[Collected data entries]
----

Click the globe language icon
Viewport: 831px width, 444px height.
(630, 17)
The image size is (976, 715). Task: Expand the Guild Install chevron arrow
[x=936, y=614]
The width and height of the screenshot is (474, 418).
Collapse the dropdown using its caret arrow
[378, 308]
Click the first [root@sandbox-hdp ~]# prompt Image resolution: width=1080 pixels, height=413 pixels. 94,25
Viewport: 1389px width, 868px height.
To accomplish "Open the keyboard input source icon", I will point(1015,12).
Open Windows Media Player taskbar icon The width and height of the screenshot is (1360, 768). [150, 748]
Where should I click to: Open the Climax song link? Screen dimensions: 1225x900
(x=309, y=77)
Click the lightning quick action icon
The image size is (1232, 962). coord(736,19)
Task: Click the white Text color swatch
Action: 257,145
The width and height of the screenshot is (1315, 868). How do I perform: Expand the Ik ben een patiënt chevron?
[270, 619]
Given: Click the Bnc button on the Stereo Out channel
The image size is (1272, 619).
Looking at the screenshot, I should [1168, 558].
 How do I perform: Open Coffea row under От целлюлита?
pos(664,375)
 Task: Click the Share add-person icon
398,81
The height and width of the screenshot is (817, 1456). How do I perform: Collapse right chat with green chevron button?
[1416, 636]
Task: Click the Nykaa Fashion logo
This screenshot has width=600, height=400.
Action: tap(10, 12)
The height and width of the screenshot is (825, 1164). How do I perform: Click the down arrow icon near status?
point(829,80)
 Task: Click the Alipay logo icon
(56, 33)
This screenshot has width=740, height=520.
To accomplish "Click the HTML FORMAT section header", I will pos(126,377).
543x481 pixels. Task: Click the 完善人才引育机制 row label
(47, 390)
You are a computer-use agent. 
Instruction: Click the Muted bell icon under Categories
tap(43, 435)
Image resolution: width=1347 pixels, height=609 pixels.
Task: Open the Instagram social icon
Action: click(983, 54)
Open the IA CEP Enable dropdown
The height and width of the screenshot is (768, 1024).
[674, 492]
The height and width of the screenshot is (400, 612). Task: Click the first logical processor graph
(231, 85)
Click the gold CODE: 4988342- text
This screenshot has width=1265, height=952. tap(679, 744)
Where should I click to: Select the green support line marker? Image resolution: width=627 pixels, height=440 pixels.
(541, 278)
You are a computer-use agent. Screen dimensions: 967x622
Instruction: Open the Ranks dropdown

----

Task instructions: Copy from the entries only those lines that hold the word "computer".

Result below:
You are a computer-use agent. 
You are a computer-use agent. Screen dimensions: 967x622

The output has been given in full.